Architecting petabyte-scale analytics by scaling out Postgres on Azure with the Citus extension
Published Oct 31 2019 01:12 PM 33K Views

Update in October 2022: Citus has a new home on Azure! The Citus database is now available as a managed service in the cloud as Azure Cosmos DB for PostgreSQL. Azure documentation links have been updated throughout the post, to point to the new Azure docs.



How do you know if the next update to your software is ready for hundreds of millions of customers? It starts with data. And when it comes to Windows, we’re talking lots of data. The Windows team measures the quality of new software builds by scrutinizing 20,000 diagnostic metrics based on data flowing in from 1.2 billion Windows devices.
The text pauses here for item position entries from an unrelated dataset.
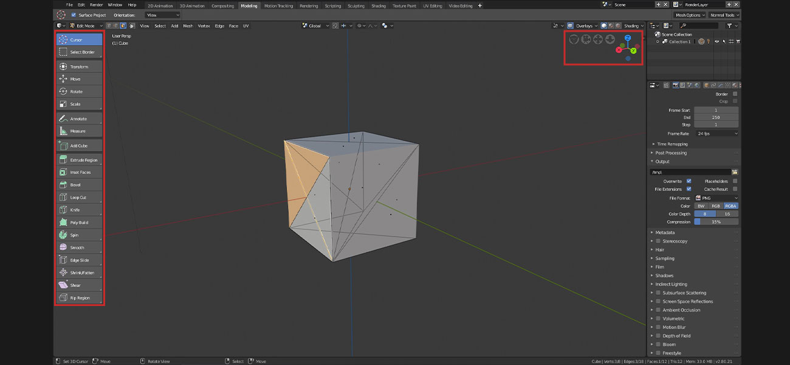The image size is (790, 365).
Task: Set Color Depth to 16
Action: point(727,214)
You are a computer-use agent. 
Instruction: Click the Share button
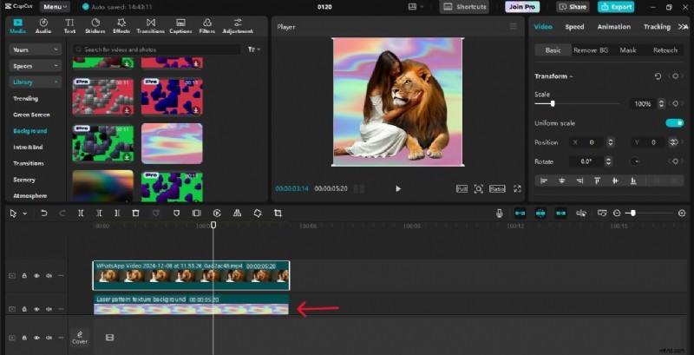(574, 7)
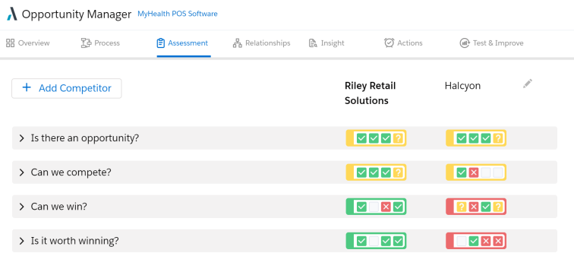Viewport: 574px width, 275px height.
Task: Click the Opportunity Manager logo icon
Action: tap(12, 14)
At the same time, the team evaluates feedback from Microsoft engineers who are using pre-release versions of Windows updates.


At Microsoft, the Windows diagnostic metrics are displayed on a real-time analytics dashboard called “Release Quality View” (RQV), which helps the internal “ship-room” team assess the quality of the customer experience before each new Windows update is released. Given the importance of Windows for Microsoft’s customers, the RQV analytics dashboard is a critical tool for Windows engineers, program managers, and execs. 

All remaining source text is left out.